The research on emerging pollutants in wastewater has become a worldwide issue of increasing environmental concern, especially considering the growing interest in wastewater reuse. However, the latter implies additional post-treatment after the conventional activated sludge processes, in order to produce a safer effluent. Our work aimed at determining the efficiency of reducing the toxicity associated with organic micropollutants (OMPs) in secondary wastewater effluents, using 3 different post-treatment technologies (granular activated carbon (GAC), sand biofiltration and UV irradiation): in particular, target chemical analysis of the OMPs most commonly founded in wastewater was coupled with effect-based assays (estrogenicity and mutagenicity). While chemical analysis assessed satisfactory performances for all 3 technologies in the abatement of selected OMPs, biological assays evidenced another perspective: both GAC and sand biofilters were significantly able to make the estrogenic load plummet; however, the UV system was ineffective in estrogenicity abatement, and its effluent exhibited also a slight mutagenicity, likely due to photo-transformation by-products. These results indicate that a synergistic combination of chemical analysis and biological assays can drive to a proper gauging of post-treatment technologies, taking into account not only the removal of OMPs, but also their overall toxicity.

1. Introduction

The research on organic micropollutants (OMPs) in wastewater has become a worldwide issue of increasing environmental concern, especially considering the growing interest in the reuse of treated wastewater. Thus, the application of post-treatment technologies such as biofiltration systems, UV irradiation or advanced oxidation processes is considered a promising solution to adequate the quality of secondary effluents in view of an eventual reclamation [1].
Despite the large number of studies investigating the fate and removal of various individual and specific groups of OMPs after post-treatments, so far little is known whether these processes affect the toxic activity of OMPs themselves and, consequently, of the effluents.

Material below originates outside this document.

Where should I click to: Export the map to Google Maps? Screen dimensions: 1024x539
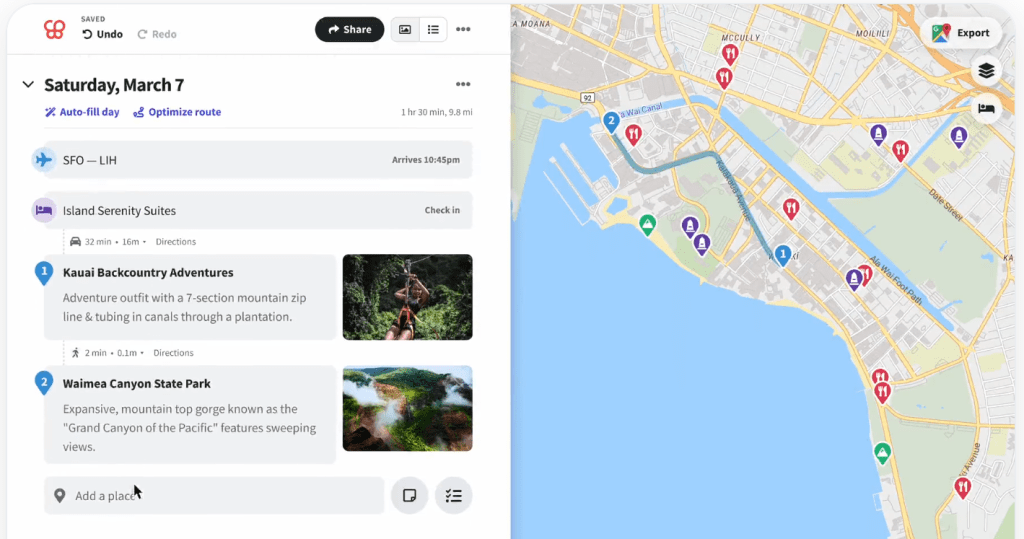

This underdevelopment is mainly due to a lack of standardized protocols for the selection and the execution of biological assays, especially for specific modes of toxic action [2]. Another weakness is related to the use of techniques neither i) specific enough (in reaching the target endpoints) nor ii) adequately sensible. As the first issue is concerned, for instance Vibrio fischeri is frequently employed, but it is only able to detect the baseline toxicity [3]; for the second, the determination of estrogenic activity by means of traditional techniques (e.g. yeast estrogenic screen) does not allow a satisfactory degree of sensibility and robustness, while the application of human breast cancer MCF-7 cells for estrogenicity detection ensures accurate and reproducible results thanks to its high concentration of estrogenic receptors.
Thus, the development of sensible and specific assays represents a valuable strength when profiling tertiary treatments [4, 5]. Indeed, effect-based monitoring approaches are required to gain information on the cumulative effects of complex mixtures characterizing wastewater [6]: the detection of OMPs alone is not sufficient to evaluate the ecohazard of treated effluent and, ultimately, the negative effects on aquatic organisms [2, 7, 8].
The objective of this work was to determine the efficiency of three post-treatment technologies (granular activated carbon (GAC) biofiltration, sand biofiltration and UV irradiation) for the mitigation of estrogenic and mutagenic activities (measured by means of MCF-7 cells and Ames test, respectively), therefore expanding the information obtained from the OMPs chemical analysis alone.

2. Experimental Section

2.1. Reactors

2.1.1. Biofiltration systems

Laboratory scale biofilters were used, consisting of two columns of methacrylate, each with 3 L of sand and granular activated carbon as filtering material, respectively. Both biofilters were fed with a secondary effluent (main characteristics: pH: 7.5, chemical oxygen demand (COD): 79 mg/L, ammonium (N-NH4): 0.9 mg/L and nitrate (N-NO3): 5.9 mg/L) that was spiked with selected OMPs (full details in Table S1 of Supplementary Materials). The detailed description of biofilters operation can be found in [9]: among a wider spectrum of operating conditions tested against OMPs removal, the effect-based assays were carried out under an empty bed contact time (EBCT) of 4.8 h. During this period, two sampling campaigns were carried out for quantifying target OMPs and, on the second campaign, bioassays were executed on triplicate and duplicate for estrogenicity and mutagenicity, respectively.

2.1.2. UV system

The UV lab reactor was a 1 L cylindrical glass contactor provided with a low-pressure lamp (TNN 15/32, nominal power 15 W) emitting monochromatic radiation at 254 nm. Similarly to biofilters, a secondary effluent (main characteristics: pH: 7.3, COD: 24 mg/L, N-NH4: 1.3 mg/L, NO3: 3.6 mg/L and turbidity: 4.7 NTU) spiked with selected OMPs was used (full details in Table S1 of Supplementary Materials). The detailed description of UV reactor operation can be found in [10]: again, among a wider spectrum of operating conditions where OMPs were detected, the effect-based assays were carried out under an UV dose of 1,200 mJ/cm2. For this experiment, OMPs were determined on duplicate whereas bioassays were executed on triplicate for estrogenicity and on duplicate for mutagenicity.
It is worth to note that, for both reactors, the treatment conditions we decided to test are stronger than those usually applied in full-scale systems: especially the UV dose, usually in the range of 50 – 200 mJ/cm2 [11]. However, these conditions were properly selected to ensure effectiveness towards not only the parent OMPs, but also their transformation products, which play a key role in the effect-based assays.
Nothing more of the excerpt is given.